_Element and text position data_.
####################

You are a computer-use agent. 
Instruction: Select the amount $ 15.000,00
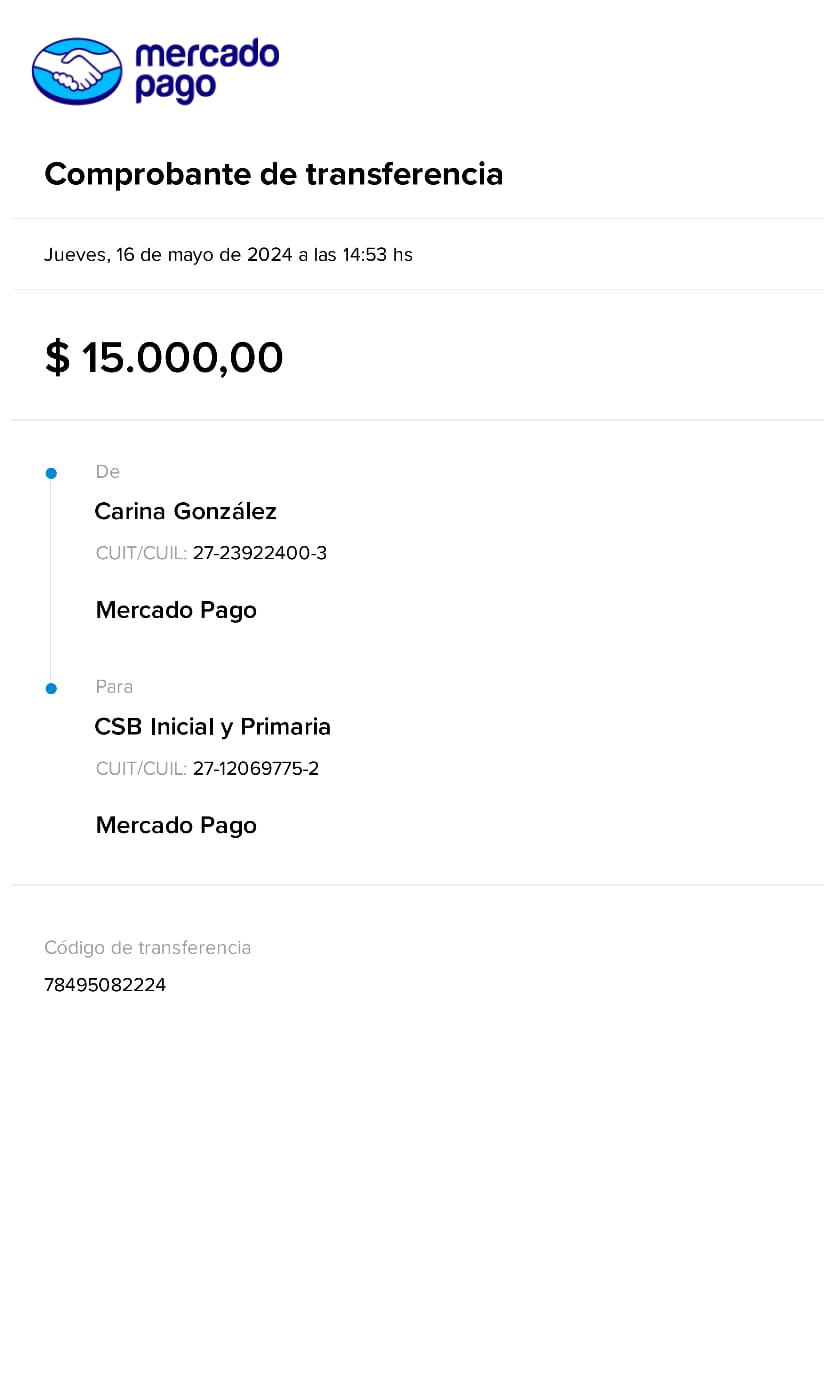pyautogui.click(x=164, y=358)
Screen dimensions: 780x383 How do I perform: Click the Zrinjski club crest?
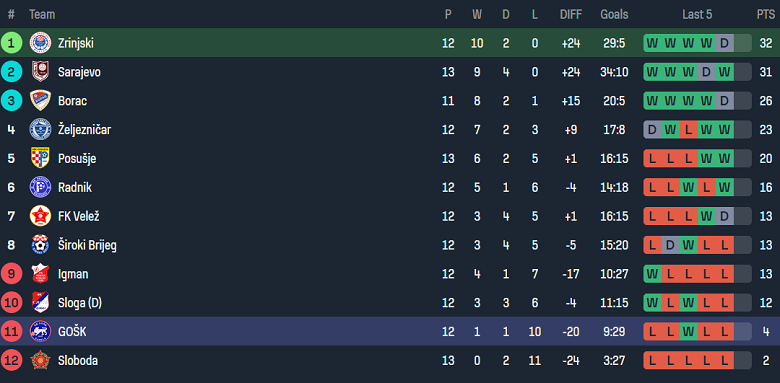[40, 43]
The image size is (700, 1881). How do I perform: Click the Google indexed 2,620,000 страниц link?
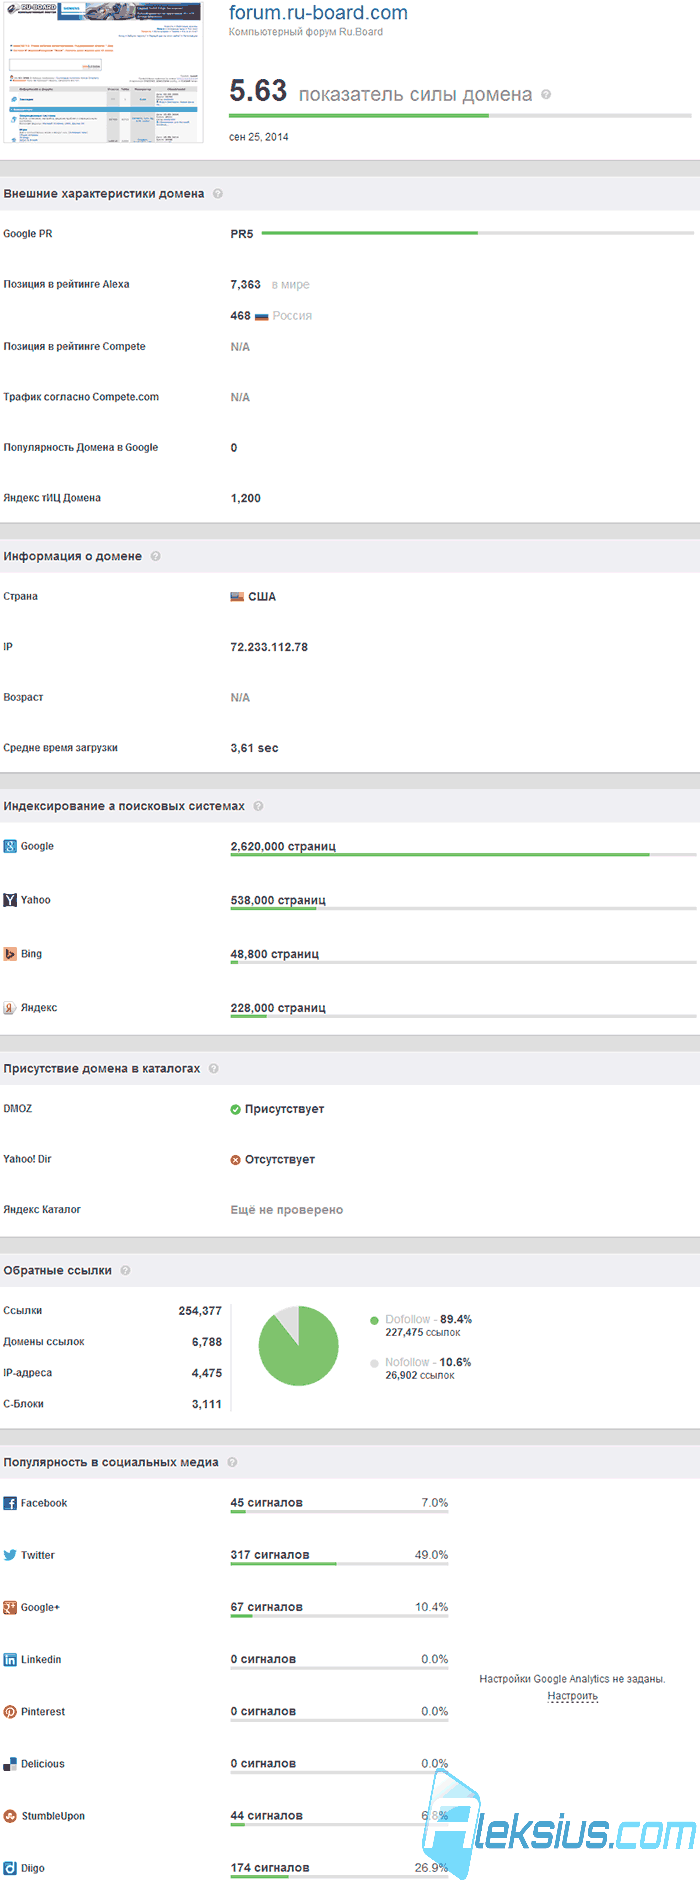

####################

_PROBLEM DETAILS_. Can you write out every line above again, moving each coordinate in the answers by -128 and leaving the pictures out?

_OUTPUT_.
You are a computer-use agent. 
Instruction: Select the amount $ 15.000,00
pyautogui.click(x=36, y=230)
Screen dimensions: 780x383 How do I perform: Click the Zrinjski club crest?
[-88, -85]
The image size is (700, 1881). How do I perform: Click the Google indexed 2,620,000 страниц link?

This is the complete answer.